* _Activity_: Retrieve every line from the records in which the word "icon" occurs.

* _Records_:
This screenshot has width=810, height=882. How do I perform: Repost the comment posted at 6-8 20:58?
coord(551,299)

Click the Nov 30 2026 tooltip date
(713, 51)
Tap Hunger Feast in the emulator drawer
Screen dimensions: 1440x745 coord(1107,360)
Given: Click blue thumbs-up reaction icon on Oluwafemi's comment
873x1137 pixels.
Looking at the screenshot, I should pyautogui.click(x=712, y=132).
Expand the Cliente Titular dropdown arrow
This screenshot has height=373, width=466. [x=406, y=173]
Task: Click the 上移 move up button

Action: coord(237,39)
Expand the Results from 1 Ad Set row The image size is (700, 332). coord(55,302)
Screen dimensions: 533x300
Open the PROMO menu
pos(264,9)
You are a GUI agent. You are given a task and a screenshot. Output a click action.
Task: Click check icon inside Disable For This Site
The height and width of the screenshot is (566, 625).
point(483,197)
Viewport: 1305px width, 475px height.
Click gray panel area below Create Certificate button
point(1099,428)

* _Your response_:
Given: Click blue thumbs-up reaction icon on Oluwafemi's comment
Task: Click check icon inside Disable For This Site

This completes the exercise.